The EPA was initially involved because it said that state regulators, which normally would deal with ground water pollution, wouldn't investigate. EPA scientists, worried that the Lipskys and another family were endangered by having faucets that leak methane, ordered Range Resources to clean their wells and provide those families with potable water. Range quit that after state regulators said in March 2011 that the firm wasn't responsible.
According to the AP's investigation, the EPA initially played hardball, but then gave it all up:
Believing the case was headed for a lengthy legal battle, the EPA asked an independent scientist named Geoffrey Thyne to analyze water samples taken from 32 water wells. In the report obtained by the AP, Thyne concluded from chemical testing that the gas in the drinking water could have originated from Range Resources' nearby drilling operation.
Meanwhile, the EPA was seeking industry leaders to participate in a national study into hydraulic fracturing. Range Resources told EPA officials in Washington that so long as the agency continued to pursue a "scientifically baseless" action against the company in Weatherford, it would not take part in the study and would not allow government scientists onto its drilling sites, said company attorney David Poole.

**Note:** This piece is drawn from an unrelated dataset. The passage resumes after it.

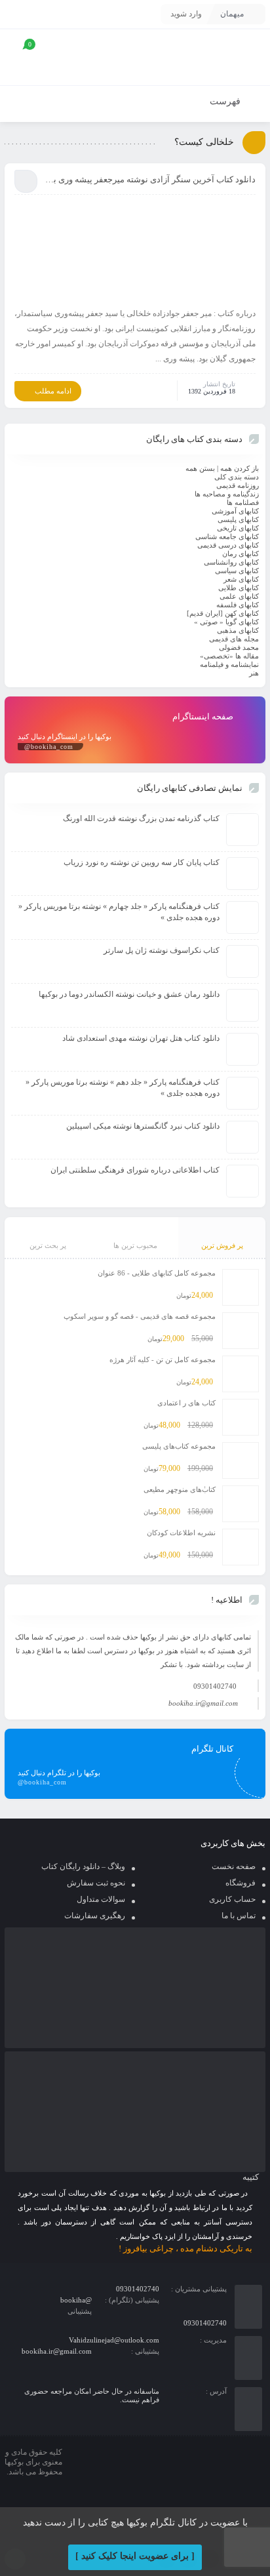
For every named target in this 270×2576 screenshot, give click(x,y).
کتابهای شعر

In March 2012, the EPA retracted its emergency order, halted the court battle and set aside Thyne's report showing that the gas in Lipsky's water was nearly identical to the gases the Plano, Texas-based company was producing.
The EPA never gave justification for dropping the report, and independent researchers who looked at Thyne's report and data set, which showed that the gases from the Lipsky's well were similar in composition to those released by Range, should have prompted further investigation. That's absolutely true. Lipsky's water is no longer safe to drink, and living in a house that burps methane isn't safe. To bury a study that showed Range may have been responsible because the company complained is pig-headed, and runs counter to the entire point of the EPA's existence.
It's hard to overstate how big of an impact fracking is having on the energy industry. The US is poised to become a net energy exporter, which will shake up geopolitics, and an abundance of natural gas will changed how we manufacture goods. But as we race ahead to crush rock, there's still the matter of whether or not injecting millions of gallons of chemically-laced water into the ground is a good idea. And while frackers say it's totally safe, people continue to find their home's water supply suddenly full of methane, benzene, and other harmful chemicals. Yet as the industry booms, our own regulators are altogether too willing to kowtow to energy firms that have a problem with science that isn't self-funded.